Peripatetic School - Doctrines

Doctrines

The doctrines of the Peripatetic school are the doctrines laid down by Aristotle, and henceforth maintained by his followers.

Whereas Plato had sought to explain things with his theory of Forms, Aristotle preferred to start from the facts given by experience. Philosophy to him meant science, and its aim was the recognition of the "why" in all things. Hence he endeavoured to attain to the ultimate grounds of things by induction; that is to say, by a posteriori conclusions from a number of facts to a universal. Logic either deals with appearances, and is then called dialectics; or of truth, and is then called analytics.

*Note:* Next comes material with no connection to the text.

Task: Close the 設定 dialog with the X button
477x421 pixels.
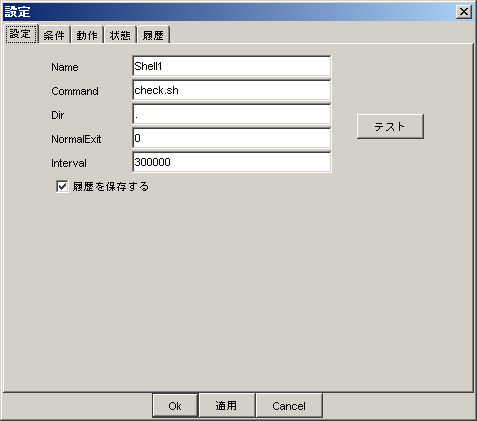Action: (464, 12)
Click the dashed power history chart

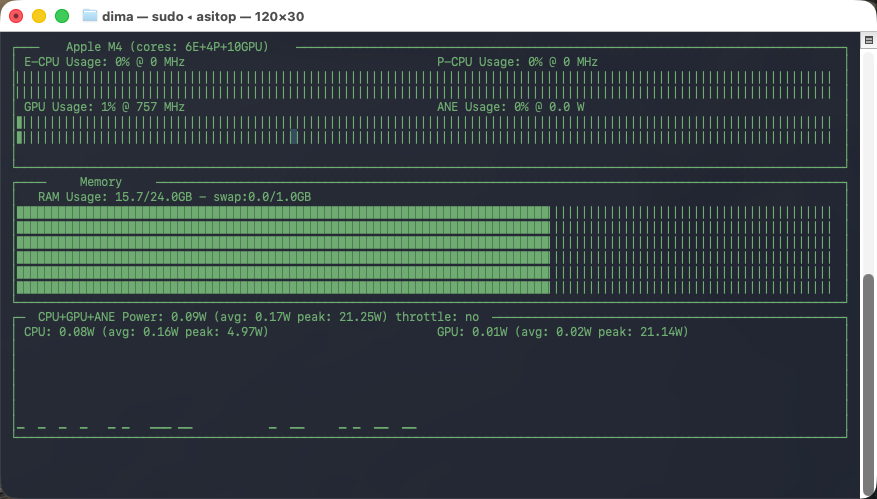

All change or motion takes place in regard to substance, quantity, quality and place. There are three kinds of substances – those alternately in motion and at rest, as the animals; those perpetually in motion, as the sky; and those eternally stationary. The last, in themselves immovable and imperishable, are the source and origin of all motion. Among them there must be one first being, unchangeable, which acts without the intervention of any other being. All that is proceeds from it; it is the most perfect intelligence – God. The immediate action of this prime mover – happy in the contemplation of itself – extends only to the heavens; the other inferior spheres are moved by other incorporeal and eternal substances, which the popular belief adores as gods. The heavens are of a more perfect and divine nature than other bodies. In the centre of the universe is the Earth, round and stationary. The stars, like the sky, beings of a higher nature, but of grosser matter, move by the impulse of the prime mover.

For Aristotle, matter is the basis of all that exists; it comprises the potentiality of everything, but of itself is not actually anything. A determinate thing only comes into being when the potentiality in matter is converted into actuality. This is achieved by form, the idea existent not as one outside the many, but as one in the many, the completion of the potentiality latent in the matter.

The soul is the principle of life in the organic body, and is inseparable from the body. As faculties of the soul, Aristotle enumerates the faculty of reproduction and nutrition; of sensation, memory and recollection; the faculty of reason, or understanding; and the faculty of desiring, which is divided into appetition and volition. By the use of reason conceptions, which are formed in the soul by external sense-impressions, and may be true or false, are converted into knowledge. For reason alone can attain to truth either in understanding or action.

The best and highest goal is the happiness which originates from virtuous actions. Aristotle did not, with Plato, regard virtue as knowledge pure and simple, but as founded on nature, habit, and reason. Virtue consists in acting according to nature: that is, keeping the mean between the two extremes of the too much and the too little. Thus valor, in his view the first of virtues, is a mean between cowardice and recklessness; temperance is the mean in respect to sensual enjoyments and the total avoidance of them.